▶ PASSAGE PROVIDED
%%
The scorecard was launch with the theme: “Driving Change and Ensuring Accountability and Result for Reproductive Maternal Neonatal Child Adolescent Health (RMNCAH)”
Executive Director of Health Alert, Victor Lansana Koroma said the purpose of the training and launching of the GFF scorecard was to join over 16 countries that are members of the GFF of which some have already organized similar events, while others are yet to do so.
He revealed that about 63 countries are eligible to be members of the GFF but only 16 countries have so far registered and that he said includes Sierra Leone.
The executive director went on that the launching of the GFF scorecard in Sierra Leone was to serve as accountability and monitoring mechanism for the Ministry of Health and Sanitation investment case on RMNCH, under the Directorate of Reproductive and Child Health in the Ministry of Health and Sanitation.
He said this is to ensure a positive change in the health sector landscape thus reducing infant and maternal mortality in Sierra Leone.
“Our key roles and functions as civil society in the GFF is to advocate, mobilize resources and drive policy change through engagements with governments and donors to contribute to the political prioritization of issues and diseases that are often neglected and to also mobilize resources for other important health areas so as reduce the Maternal Mortality and Child Mortality in Sierra Leone”. Health Alert Director stated.
The launching of the GFF scorecard, he said was to monitor and hold leaders accountable to ensure positive results in the health service delivery by making possible that these leaders are accountable to their commitments through targeted review, monitoring and actions at the global regional and national sub regional levels.
He went on to state that once the civil societies do this well, it could amplify the experiences of local communities, helping to identify barriers and bring citizens’ voices to relevant policymakers to systematically address them, building citizens ownership and sustainability of investments in the health sector.
He therefore urged government, donors and development partners and the private sector to take advantage of the GFF in Sierra Leone.
%%
▶ BRIEF
Summarize the piece on the GFF scorecard launch in Sierra Leone in two sentences.

▶ DATA LISTING
%%
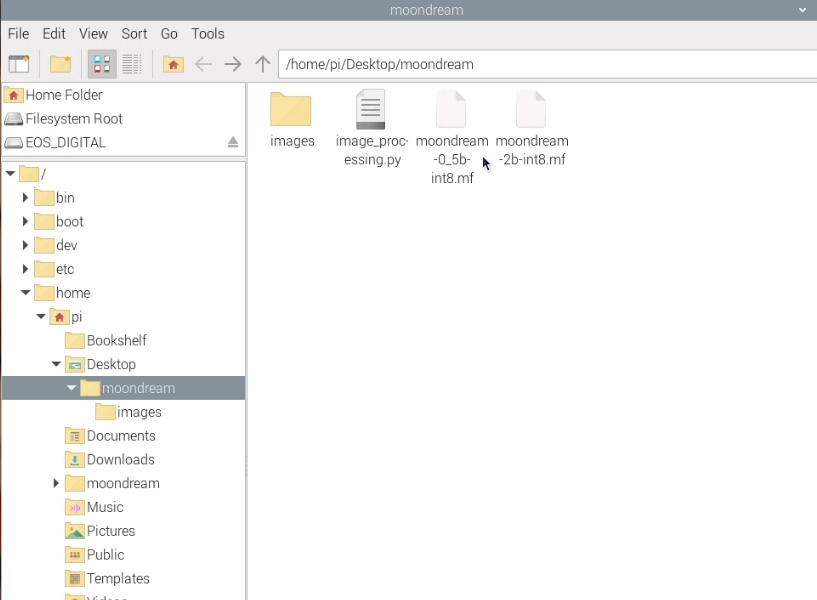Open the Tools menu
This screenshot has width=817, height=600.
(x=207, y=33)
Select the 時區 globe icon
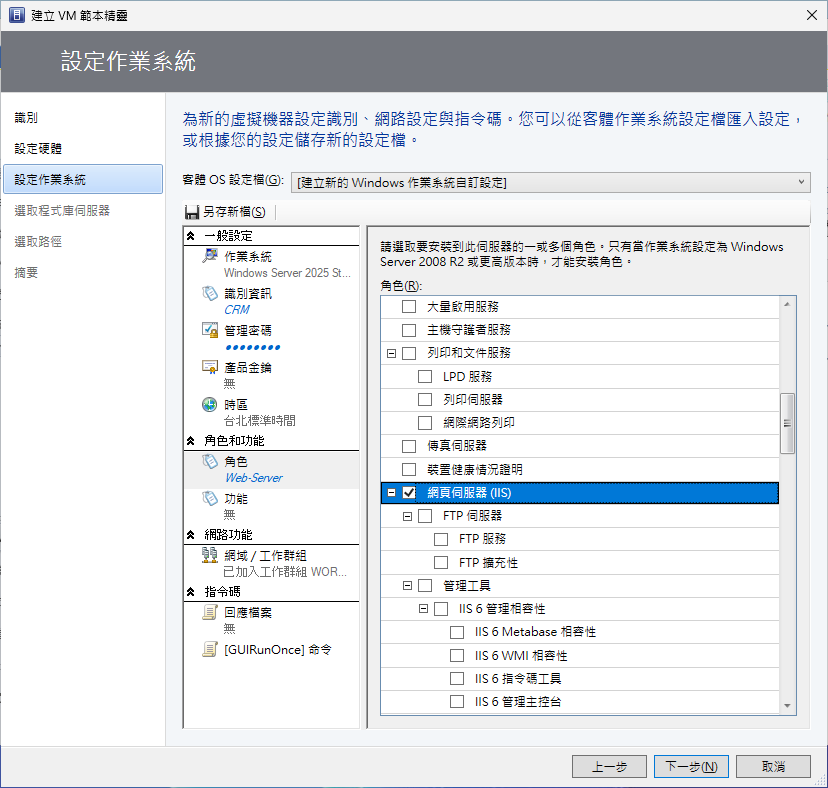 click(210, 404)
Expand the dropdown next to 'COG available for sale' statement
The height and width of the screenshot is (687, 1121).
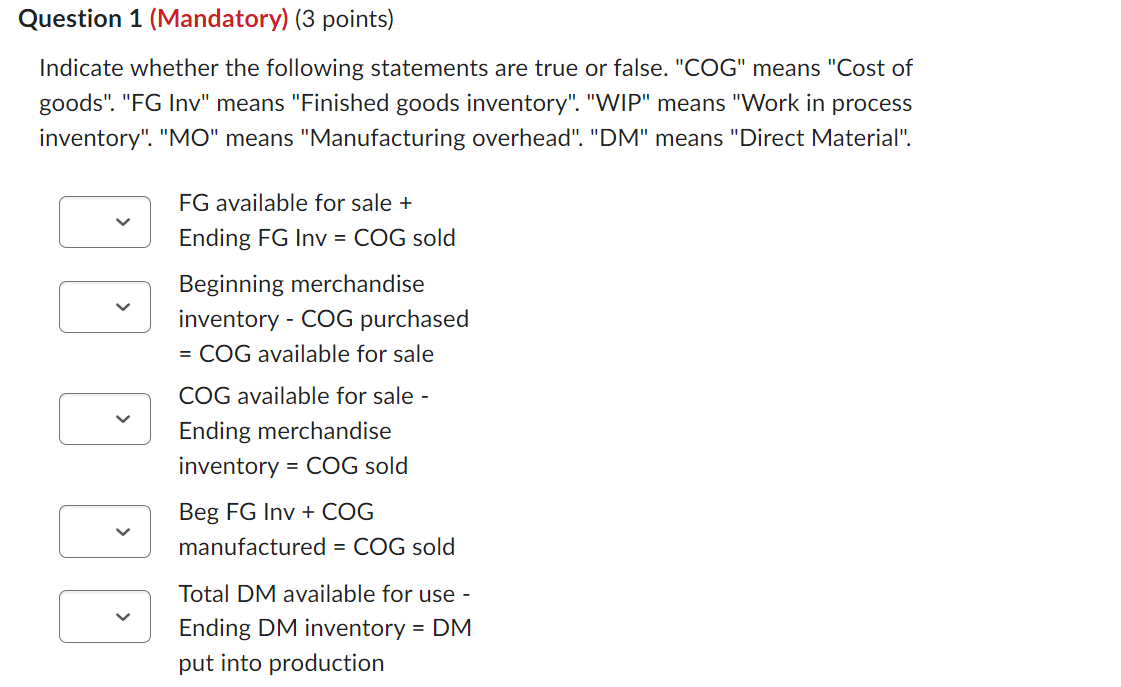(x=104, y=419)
%%
▶ ANSWER
Victor Lansana Koroma, Executive Director of Health Alert, said the GFF scorecard launched in Sierra Leone would serve as an accountability and monitoring mechanism for the Ministry of Health and Sanitation's investment case on RMNCH, with the aim of reducing infant and maternal mortality. He described civil society's role in the GFF as advocating, mobilizing resources and driving policy change, and he urged government, donors, development partners and the private sector to take advantage of the GFF in Sierra Leone.